Krokwie dachu opierały się na zewnętrznych ścianach nośnych,
podparte słupami stojącymi na ścianie środkowej.
7. Wschodnia ściana sieni,
wyburzanej w roku 1998 połowy domu
„po Ludwiku
Maliszewskim” (ścianka z pustaków po lewej - nowa,
dobudowana dopiero w
latach 70-tych XX w.)
(fot.
Ryszard Maliszewski)
Zarówno pod względem
rozmiarów, jak i rozplanowania, dom Ludwika był mocno podobny
do rodzinnego domu Maliszewskich,
stojącego niegdyś przy ul. Żuradzkiej (dom Macieja
Maliszewskiego). Nie jest to oczywiście niczym dziwnym, bo raczej
typowe było w owych czasach wzorowanie się na domach stawianych
wcześniej. Tradycje murarki i ciesielstwa pozostawały niezmienione
od pokoleń, a budowniczowie takich zwykłych domów, nie wykonywali
szczegółowych planów budynków przed ich budową.
Najprawdopodobniej „wymierzano przyszły dom na gruncie”, kopano
według tego wykopy pod fundamenty i piwnice, a „głowa mistrza
murarskiego była już w tym”, aby budowa realizowana była
prawidłowo. Gdy np. wspomnieć konstrukcję ścianek działowych
domu Ludwika, ścian bocznych „domu Kłysińskich” (patrz
Rozdział Nr 6. „Pije Kuba do Jakuba”), albo konstrukcję
dachu domu Janikowskich (Rozdział Nr 1. „Dworek Janikowskich”),
dostrzec można wyraźnie, że bardzo często improwizowano przy
budowie, dostosowując się nie tylko do życzenia inwestora, nie
tylko do inwencji majstra, ale i do ograniczeń wynikających z
braków materiałowych. Podstawą działalności majstra murarskiego
były zatem: „głowa”, sznurek, miara, „wasserwaga” i pion.
Dom Ludwika stanął więc podobny do domu jego dziadka, tylko nieco
krótszy.
8. Lokalizacja domu Ludwika
Maliszewskiego (4D) przy ul. Sławkowskiej
lata 60-te XX w. (źródło:
Internet, Facebook, „Ziemia Olkuska”)
9. Były dom Ludwika
Maliszewskiego w roku 1993
(z lewej dom Gałków)
(widoczne dwa oryginalne okna
XIX-wieczne
od wschodu i drzwi ogrodowe ; fot. Ryszard Maliszewski)

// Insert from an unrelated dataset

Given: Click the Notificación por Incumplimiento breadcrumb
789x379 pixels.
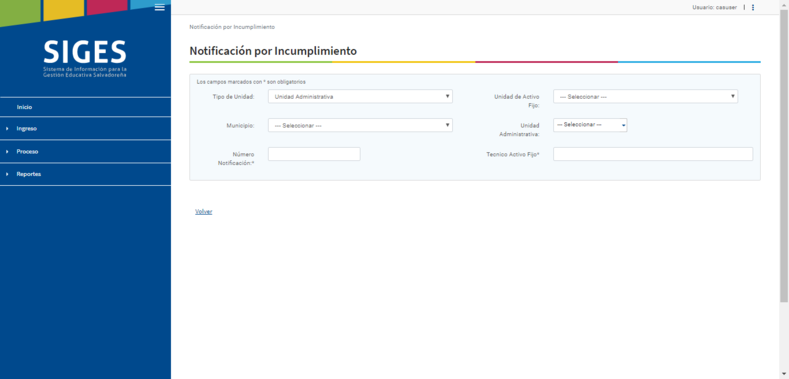Looking at the screenshot, I should [x=232, y=27].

Dom był podpiwniczony, choć
nie na całej swej powierzchni. Nie jest jednak wyjaśnione, czy
piwnice te razem z domem murował
Ludwik Maliszewski, czy też postawił on swój dom nad ewentualnie
istniejącymi już tutaj piwnicami, pozostałymi po dawnym budynku
szpitala św. Ducha (podobnie np. postawiono przy ul. Szpitalnej
dworek Machnickich nad istniejącymi tam już, wcześniejszymi
piwnicami). Wejście do piwnicy domu Ludwika zlokalizowane było
jednak na zewnątrz budynku, obok północnego wejścia do sieni (od
strony podwórza), a nie w samej sieni.
Opisywany budynek mieszkalny
zlokalizowany był na osi wschód – zachód. Oprócz
trzech pierwotnie okien w kuchni (jedno od wschodu przebudowane potem
przez Józefa Maliszewskiego na drzwi wejściowe z dobudowanego
ganku), także i świetlica zaopatrzona była w trzy chyba okna:
jedno od wschodu (zamurowane później lub zasłonięte czymś, bo
wypadało w dobudowanym ganku Józefa Maliszewskiego), oraz dwa od
południa, w tym jedno podwójne, z drzwiami ogrodowymi
(zaopatrzonymi jeszcze i w 1993 roku w oryginalną, starą drewnianą
okiennicę). Jedynie te dwa okna we wschodniej części domu
pozostały w 1993 roku oryginalne, gdyż w zachodniej połowie domu
Józef Gregorski, który wraz z siostrą, wdową, panią Skubisową, tę połowę domu zakupił
w 1961 roku, wymienił okna na bardziej nowoczesne. Tutaj siadywano
na ławeczce w wolnych chwilach, tutaj prowadzono, szczególnie
jeszcze „przed wojną”, życie towarzyskie w ciepłych porach
roku, stąd wreszcie obserwowano ruch przechodniów na ulicy
Sławkowskiej. Zdjęcie np. Józefa Maliszewskiego syna Ludwika z
żoną i córką Longiną (patrz dalej, inny artykuł) wykonane było w tym właśnie
ogródku. Ścianę domu pokrywało tutaj dawniej „dzikie wino”.
Piece
w całym domu od początku budowane były jako kaflowe. Możliwe
jednak, że przed podziałem „wielkiej kuchni” na dwa
pomieszczenia był tu murowany, wielki piec z okapem i piecem do
pieczenia chleba, którego część może została właśnie
przerobiona później przez Józefa Maliszewskiego na piec wędzarniczy. Po
podziale domu na trzy mieszkania, kaflowe piece kuchenne powstały w
trzech
pomieszczeniach :
w kuchni Józefa, przerobionej z połowy dawnej „wielkiej
kuchni”, oraz w kuchniach Stefana
i Antoniny, urządzonych w dawnych pokojach zachodniej części domu.
Wszystkie
te zmiany dokonane były oczywiście dopiero po śmierci Ludwika
Maliszewskiego. Przejścia pomiędzy północnymi pokojami od
zachodniej strony, a południowymi – nigdy nie było, co zapewne
stanowiło od początku przystosowanie do podziału domu na więcej
mieszkań. W całym domu położona była drewniana
podłoga z lakierowanych desek ; jedynie sień wyłożono płytami
ze szlifowanego wapienia. Ta posadzka stanowi jeszcze jedną
analogię z konstrukcją domu rodzinnego Maliszewskich przy ul.
Żuradzkiej.
Jak to już
wcześniej wspominałem, dom Ludwika Maliszewskiego podobny był do
domu jego dziadka Macieja również i pod innymi względami.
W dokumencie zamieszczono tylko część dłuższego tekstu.